◆ Task description ◆
Copy the entries from the line with "Where should I" up to and including the line with "click(549, 93)", swapping "Home icon" for "Profile icon" and leaving everything else unchanged.

◆ Supplied data ◆
================================
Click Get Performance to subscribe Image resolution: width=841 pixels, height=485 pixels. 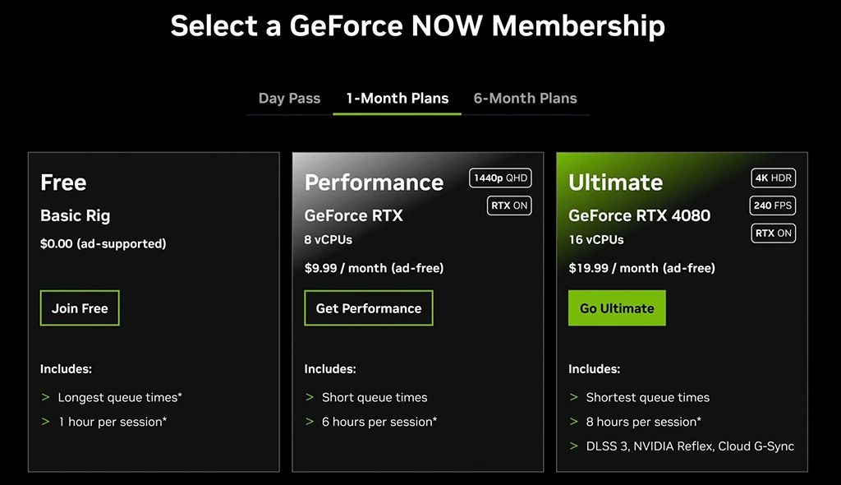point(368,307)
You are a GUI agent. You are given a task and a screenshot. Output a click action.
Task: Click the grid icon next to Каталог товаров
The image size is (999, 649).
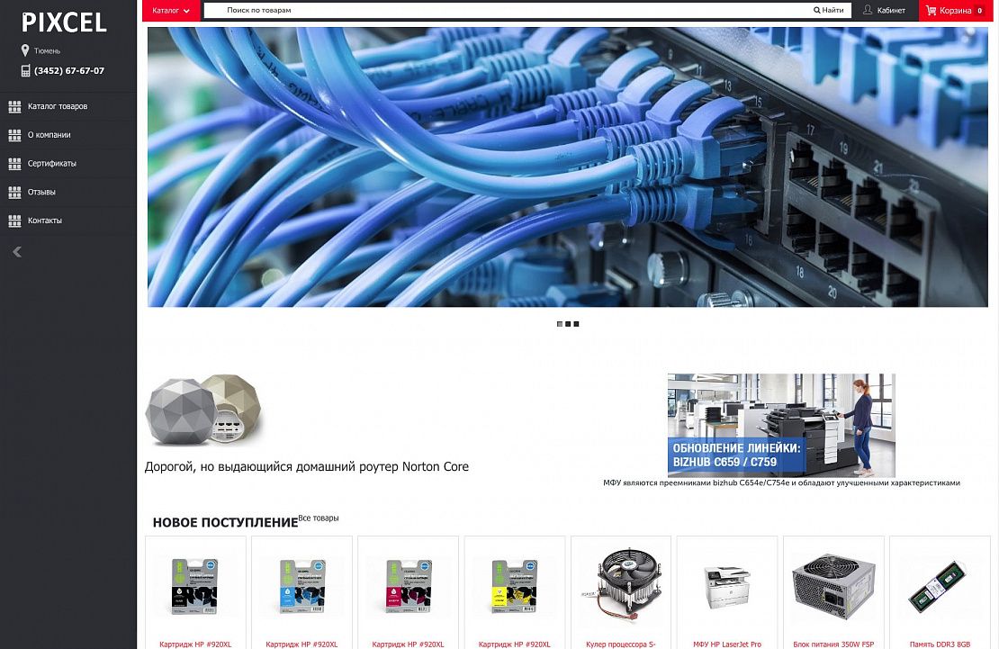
================================
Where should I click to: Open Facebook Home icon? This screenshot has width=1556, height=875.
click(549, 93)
================================
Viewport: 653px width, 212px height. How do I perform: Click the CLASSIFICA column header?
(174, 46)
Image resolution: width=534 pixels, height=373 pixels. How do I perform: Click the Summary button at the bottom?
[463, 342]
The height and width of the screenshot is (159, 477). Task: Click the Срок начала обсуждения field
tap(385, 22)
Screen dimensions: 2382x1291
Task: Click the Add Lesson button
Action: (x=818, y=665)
================================
◆ Written solution ◆
Where should I click to: Open Facebook Profile icon? This screenshot has width=1556, height=875.
click(549, 93)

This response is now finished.